1

I have a data set that has 600 observations divided in two groups. I am going to compare the central tendencies (e.g., the means) of these two groups. However, there are violations of classical assumptions present, such as normality and equality of variances.

  • Can I use a parametric approach (specifically, the t-test), since the sample sizes are large (based on the Central Limit theorem), or do I have to use a non-parametric approach?
  • If I should use a non-parametric approach, which test (Mann-Whitney, Median or Kolmogorov-Smirnov) is most appropriate?
Jeromy Anglim
  • 42,044
  • 23
  • 146
  • 250
  • 1
    see also http://stats.stackexchange.com/questions/15664/how-to-test-for-differences-between-two-group-means-when-the-data-is-not-normall – Jeromy Anglim May 16 '12 at 04:22
  • 1
    Whether or not the central limit theorem has effectively "kicked in" by a given sample size depends on the distribution of the data. In most cases that come up, $n = 300$ in each group would be enough. It's mainly unusual examples that "break" the CLT for finite samples. For example, if your data were all Bernoulli trials with success probability $p = 10^{-9}$, your sample of $n=300$ outcomes would almost certainly be all 0s, so the sample means are, of course, not approximately normal - a much larger sample size would be required. – Macro May 16 '12 at 12:35

2 Answers2

1

With 600 observations divided between only two groups (assuming that they're divided fairly equally, not 598 and 2), you most likely have enough data to feel comfortable using the t-test. If the variances differ between the two groups, you would want to use the Welch-Satterthwaite correction for the effective degrees of freedom.

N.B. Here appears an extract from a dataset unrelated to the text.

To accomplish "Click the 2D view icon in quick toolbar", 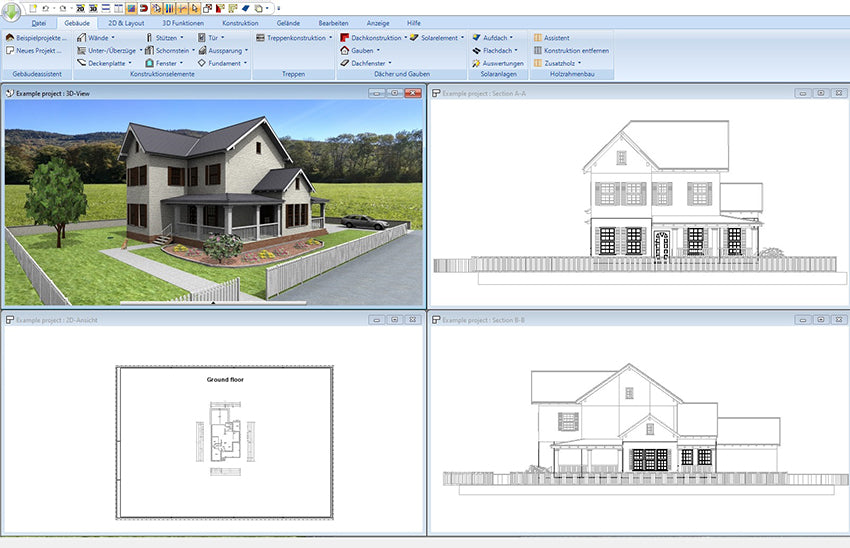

However, you might want to use the Mann-Whitney U-test anyway. The U-test is more powerful than the t-test when the data are not normally distributed. Best of luck with your project.

gung - Reinstate Monica
  • 132,789
  • 81
  • 357
  • 650
  • Thanks for your reply.I thought that Mann-Whitney Test is less powerful than the parametric test!!Which test I have to use when the sample sizes are not fairly equal,for example 200, 400.And the second question is that If I am going to use Mann-whitney,I have to report the values of medians or mean of ranks instead of reporting the values of means? – shervin asgari May 16 '12 at 04:36
  • 200 & 400 is not too unbalanced, I think, especially since you have so much data. However, your power will not be as great as if they were 300 & 300. MW is less powerful than t if the data are normal, but more powerful if they're not. You could always report both medians & means, or whatever you like. – gung - Reinstate Monica May 16 '12 at 14:40
0

I would like to add only one remark to gung's answer which is of course in general correct.

Central Limit Theorem will sooner or later "kick-in" only for distributions that have finite moments. If your data was generated by a process described by a probability distribution with infinite moments (for example power distribution/pareto distribution), then CLT will never work (i.e. regardless of the size of your sample). So if you suspect that your data may not have finite moments, then I would say it is safer to use nonparametric tests (like Mann-Whitney's U test).

sztal
  • 1,009
  • 1
  • 9
  • 14